_RECORDS SHOWN_:
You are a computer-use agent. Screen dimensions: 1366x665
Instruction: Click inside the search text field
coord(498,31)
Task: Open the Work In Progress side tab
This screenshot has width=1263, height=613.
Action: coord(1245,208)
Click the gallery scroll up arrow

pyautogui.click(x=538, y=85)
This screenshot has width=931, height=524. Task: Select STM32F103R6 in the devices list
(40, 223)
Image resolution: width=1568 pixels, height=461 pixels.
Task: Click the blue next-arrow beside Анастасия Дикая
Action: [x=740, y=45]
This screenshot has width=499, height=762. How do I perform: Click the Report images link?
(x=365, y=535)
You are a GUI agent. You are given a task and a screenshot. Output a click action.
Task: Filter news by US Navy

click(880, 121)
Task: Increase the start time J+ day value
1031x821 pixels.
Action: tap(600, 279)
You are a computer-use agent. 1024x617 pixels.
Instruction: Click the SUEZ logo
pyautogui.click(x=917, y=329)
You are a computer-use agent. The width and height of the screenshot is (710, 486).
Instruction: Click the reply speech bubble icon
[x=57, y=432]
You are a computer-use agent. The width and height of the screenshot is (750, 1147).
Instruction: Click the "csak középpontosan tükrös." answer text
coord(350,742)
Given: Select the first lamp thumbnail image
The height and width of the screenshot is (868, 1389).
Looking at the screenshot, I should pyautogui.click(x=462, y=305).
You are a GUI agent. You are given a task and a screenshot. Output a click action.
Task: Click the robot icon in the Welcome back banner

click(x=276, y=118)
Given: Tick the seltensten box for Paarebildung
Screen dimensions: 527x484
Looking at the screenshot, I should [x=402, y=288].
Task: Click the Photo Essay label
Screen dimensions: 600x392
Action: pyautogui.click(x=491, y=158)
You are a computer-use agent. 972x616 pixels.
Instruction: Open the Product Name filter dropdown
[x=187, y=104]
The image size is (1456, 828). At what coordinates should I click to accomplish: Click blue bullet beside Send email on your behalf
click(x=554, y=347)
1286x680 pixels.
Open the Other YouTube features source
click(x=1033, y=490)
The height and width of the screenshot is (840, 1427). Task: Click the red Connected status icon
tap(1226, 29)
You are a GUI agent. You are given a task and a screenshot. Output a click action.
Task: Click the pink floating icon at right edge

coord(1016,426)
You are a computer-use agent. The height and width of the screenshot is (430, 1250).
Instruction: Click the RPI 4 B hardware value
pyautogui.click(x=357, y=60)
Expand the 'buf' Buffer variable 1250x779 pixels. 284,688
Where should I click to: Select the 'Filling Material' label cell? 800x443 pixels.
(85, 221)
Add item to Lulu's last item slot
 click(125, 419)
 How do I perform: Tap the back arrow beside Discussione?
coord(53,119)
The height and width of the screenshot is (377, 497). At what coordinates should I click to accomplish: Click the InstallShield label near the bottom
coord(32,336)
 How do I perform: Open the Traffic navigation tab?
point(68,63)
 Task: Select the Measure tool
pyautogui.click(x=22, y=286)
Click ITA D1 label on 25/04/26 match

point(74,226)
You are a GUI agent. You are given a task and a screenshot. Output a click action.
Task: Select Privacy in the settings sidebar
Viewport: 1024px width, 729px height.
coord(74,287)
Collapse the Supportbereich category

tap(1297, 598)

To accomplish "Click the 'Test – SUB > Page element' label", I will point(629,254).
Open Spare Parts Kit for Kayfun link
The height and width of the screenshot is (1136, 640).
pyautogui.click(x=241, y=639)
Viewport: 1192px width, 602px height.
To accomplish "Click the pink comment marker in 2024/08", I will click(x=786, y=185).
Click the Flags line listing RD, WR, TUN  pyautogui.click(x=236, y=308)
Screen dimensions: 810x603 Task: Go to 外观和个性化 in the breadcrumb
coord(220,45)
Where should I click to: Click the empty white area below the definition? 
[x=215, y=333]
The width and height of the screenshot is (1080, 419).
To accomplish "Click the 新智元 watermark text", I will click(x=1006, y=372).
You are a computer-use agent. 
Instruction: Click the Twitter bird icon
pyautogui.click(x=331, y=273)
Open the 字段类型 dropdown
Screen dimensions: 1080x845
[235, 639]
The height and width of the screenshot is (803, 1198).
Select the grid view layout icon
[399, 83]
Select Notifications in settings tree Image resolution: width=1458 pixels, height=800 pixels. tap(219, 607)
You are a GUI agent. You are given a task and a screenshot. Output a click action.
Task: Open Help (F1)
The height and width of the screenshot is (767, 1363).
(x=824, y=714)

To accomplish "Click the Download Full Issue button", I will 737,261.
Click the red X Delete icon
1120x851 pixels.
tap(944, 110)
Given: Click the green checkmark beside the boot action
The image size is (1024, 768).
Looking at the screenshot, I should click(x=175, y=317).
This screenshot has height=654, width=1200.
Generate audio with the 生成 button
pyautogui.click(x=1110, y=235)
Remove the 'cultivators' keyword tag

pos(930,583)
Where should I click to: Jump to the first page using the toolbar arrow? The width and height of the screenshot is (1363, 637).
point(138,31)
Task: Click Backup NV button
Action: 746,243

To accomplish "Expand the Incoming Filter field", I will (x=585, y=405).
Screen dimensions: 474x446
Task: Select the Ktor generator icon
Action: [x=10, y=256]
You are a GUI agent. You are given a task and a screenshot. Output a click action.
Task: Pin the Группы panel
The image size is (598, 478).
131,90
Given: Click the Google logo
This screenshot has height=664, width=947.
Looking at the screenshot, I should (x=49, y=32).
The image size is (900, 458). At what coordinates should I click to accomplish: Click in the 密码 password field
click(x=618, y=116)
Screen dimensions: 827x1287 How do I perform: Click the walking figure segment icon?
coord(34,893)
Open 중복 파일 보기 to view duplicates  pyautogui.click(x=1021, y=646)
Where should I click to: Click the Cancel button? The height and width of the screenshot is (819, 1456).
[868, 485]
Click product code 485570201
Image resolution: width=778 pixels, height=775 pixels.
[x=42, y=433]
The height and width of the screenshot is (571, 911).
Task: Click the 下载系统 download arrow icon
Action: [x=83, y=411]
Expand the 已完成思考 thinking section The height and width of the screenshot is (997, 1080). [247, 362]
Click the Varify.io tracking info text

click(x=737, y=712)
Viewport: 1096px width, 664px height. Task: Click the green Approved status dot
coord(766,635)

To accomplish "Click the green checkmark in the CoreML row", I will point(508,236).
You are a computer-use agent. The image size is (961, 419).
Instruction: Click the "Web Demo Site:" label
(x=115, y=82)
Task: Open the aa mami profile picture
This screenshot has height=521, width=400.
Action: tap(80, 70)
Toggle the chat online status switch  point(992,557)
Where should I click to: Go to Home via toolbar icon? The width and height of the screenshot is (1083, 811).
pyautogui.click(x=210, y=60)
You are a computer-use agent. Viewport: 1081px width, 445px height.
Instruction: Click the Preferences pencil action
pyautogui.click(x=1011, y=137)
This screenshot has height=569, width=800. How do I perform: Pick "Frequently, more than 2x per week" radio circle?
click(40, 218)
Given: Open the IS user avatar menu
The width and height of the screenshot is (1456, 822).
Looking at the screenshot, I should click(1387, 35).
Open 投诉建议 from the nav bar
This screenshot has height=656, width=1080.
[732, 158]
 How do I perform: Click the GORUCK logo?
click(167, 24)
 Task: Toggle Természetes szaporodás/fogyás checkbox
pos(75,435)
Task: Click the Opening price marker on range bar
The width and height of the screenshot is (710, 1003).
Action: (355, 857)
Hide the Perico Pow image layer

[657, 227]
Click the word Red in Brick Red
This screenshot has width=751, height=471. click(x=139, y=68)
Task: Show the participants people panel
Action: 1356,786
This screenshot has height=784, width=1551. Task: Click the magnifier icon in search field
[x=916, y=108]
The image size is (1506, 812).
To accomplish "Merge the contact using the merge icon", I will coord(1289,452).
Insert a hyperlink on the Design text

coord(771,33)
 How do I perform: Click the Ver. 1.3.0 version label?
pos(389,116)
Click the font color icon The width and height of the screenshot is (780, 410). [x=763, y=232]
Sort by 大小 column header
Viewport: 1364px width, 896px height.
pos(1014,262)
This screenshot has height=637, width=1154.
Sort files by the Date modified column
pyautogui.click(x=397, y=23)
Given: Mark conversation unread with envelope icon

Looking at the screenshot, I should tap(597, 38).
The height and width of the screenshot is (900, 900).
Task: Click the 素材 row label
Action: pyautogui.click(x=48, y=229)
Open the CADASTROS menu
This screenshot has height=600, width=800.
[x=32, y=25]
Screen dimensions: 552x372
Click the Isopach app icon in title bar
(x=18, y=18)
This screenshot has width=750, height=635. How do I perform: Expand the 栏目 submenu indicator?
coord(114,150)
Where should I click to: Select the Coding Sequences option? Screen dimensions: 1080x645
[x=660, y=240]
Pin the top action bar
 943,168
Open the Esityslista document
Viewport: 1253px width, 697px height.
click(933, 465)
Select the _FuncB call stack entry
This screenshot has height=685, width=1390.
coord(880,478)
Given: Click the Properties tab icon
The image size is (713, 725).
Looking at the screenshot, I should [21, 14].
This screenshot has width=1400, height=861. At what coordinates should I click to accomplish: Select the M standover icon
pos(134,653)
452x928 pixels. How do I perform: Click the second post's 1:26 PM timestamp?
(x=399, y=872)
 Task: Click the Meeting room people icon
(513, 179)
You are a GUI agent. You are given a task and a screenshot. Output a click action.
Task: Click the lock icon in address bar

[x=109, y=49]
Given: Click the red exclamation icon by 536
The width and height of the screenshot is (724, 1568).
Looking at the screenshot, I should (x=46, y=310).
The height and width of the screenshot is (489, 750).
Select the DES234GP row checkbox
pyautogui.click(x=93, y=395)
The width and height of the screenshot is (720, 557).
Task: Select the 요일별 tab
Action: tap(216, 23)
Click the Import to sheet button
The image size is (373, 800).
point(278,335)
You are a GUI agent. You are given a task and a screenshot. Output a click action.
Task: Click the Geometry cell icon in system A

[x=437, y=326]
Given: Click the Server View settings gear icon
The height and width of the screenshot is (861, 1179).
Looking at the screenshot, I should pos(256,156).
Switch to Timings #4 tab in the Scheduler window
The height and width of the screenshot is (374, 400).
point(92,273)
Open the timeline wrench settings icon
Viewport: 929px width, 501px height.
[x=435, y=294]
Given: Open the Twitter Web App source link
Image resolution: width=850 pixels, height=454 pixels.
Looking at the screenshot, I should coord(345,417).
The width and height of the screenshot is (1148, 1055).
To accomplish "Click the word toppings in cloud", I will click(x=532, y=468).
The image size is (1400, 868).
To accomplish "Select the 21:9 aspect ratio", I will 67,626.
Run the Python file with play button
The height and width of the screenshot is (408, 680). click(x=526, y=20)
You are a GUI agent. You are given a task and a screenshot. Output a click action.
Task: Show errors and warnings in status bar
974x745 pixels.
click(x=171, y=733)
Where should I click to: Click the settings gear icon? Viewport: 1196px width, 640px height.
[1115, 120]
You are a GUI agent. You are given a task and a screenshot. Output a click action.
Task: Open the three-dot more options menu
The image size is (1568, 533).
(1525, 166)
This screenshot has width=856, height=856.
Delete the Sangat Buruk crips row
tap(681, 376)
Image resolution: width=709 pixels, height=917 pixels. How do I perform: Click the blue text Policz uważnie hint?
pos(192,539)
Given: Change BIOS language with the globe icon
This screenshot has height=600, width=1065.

_WHAT YOU NEED TO DO_: A count is needed of the lines in the entries that contain "checkmark". Supply only that number.

_ANSWER SPACE_: 2